音楽プロダクション「アンサンブル・セシリア」(東京都)と川岸美奈子代表取締役(57)が法人税法違反で告発されたのを受け、徳島県の飯泉嘉門知事は31日、川岸氏が今後、「とくしま国民文化祭記念管弦楽団(とくしま記念オーケストラ)」の事業に携わることはないとの見方を示した。徳島新聞の取材に答えた。

 知事は、川岸氏について「信用を失った。県の信用も失墜させた」と指摘。事業の委託業者が川岸氏にとくしま記念オーケストラのプロデュースを依頼する流れになっていることを踏まえ、「(委託業者が川岸氏を使うはずもなく、オーケストラの事業に)関与するのは無理だろう」と述べた。
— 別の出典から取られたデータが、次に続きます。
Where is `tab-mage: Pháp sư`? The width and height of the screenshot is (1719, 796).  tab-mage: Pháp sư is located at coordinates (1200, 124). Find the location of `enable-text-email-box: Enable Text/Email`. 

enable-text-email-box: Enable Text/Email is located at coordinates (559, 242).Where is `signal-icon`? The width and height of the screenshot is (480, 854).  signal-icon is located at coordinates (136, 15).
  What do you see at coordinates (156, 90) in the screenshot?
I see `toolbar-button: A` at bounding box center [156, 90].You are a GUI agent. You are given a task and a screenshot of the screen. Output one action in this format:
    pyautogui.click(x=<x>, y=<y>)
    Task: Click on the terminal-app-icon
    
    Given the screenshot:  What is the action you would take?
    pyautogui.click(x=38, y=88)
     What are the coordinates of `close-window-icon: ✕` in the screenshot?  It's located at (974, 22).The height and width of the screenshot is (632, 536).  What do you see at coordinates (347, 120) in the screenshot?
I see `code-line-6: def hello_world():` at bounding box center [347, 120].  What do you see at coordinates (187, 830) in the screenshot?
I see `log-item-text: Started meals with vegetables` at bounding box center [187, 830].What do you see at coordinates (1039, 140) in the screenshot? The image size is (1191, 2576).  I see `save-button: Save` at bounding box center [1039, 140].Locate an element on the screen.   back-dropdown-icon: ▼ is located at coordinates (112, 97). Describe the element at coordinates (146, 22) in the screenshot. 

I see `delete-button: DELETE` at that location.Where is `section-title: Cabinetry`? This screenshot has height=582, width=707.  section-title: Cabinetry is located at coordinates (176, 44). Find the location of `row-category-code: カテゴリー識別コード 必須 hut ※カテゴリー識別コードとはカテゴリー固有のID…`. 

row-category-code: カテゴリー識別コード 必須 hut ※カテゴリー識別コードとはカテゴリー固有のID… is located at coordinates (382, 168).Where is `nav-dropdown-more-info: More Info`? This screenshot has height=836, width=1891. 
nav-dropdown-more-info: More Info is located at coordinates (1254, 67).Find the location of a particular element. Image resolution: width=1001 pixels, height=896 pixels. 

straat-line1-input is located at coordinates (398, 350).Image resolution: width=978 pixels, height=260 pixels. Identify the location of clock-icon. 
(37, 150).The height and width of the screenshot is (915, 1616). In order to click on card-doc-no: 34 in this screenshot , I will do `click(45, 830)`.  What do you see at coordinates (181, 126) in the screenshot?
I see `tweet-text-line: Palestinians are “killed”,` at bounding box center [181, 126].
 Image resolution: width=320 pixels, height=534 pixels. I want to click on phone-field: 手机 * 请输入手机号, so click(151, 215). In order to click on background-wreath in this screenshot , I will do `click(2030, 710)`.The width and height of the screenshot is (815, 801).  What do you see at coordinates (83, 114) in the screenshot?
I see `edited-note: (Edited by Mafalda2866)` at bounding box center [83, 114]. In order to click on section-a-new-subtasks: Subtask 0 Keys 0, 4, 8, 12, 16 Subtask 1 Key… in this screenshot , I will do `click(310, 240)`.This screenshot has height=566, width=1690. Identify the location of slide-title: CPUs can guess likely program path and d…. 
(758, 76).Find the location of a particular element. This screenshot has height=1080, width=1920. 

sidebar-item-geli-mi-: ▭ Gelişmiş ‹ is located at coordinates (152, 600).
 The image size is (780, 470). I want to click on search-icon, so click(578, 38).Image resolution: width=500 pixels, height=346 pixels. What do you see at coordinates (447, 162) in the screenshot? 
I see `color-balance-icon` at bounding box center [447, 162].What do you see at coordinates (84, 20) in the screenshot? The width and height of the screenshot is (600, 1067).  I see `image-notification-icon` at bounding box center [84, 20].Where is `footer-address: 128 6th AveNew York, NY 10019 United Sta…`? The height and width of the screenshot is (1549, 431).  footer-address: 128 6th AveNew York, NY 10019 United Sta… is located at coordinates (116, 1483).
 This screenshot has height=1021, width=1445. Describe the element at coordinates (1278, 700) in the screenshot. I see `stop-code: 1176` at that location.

 また、知事は「川岸氏を事業の委託業者に紹介したことはない。東京交響楽団と一緒に来た」と話した。

 県の音楽事業費の流れの不透明さを指摘されていることについては「県として変な操作をしたことは全くない。もし、おかしければ国税局から指摘されているはずだ」と述べた。

 ◆2週間前に納税 川岸氏代理人

 川岸美奈子氏の代理人は31日、「今から約2週間前に修正申告をし、納税を済ませた」とコメントした。

 代理人によると、川岸氏は「1人でやっているところに仕事がたくさん入り、帳簿を作るなど経理面に手が回らなかった。脱税しようとか隠そうとかいうつもりはなく、入ってきた収入はそのまま預金通帳に残っていた。どんぶり勘定の状態だった。怠慢なことをして反省している」と話しているという。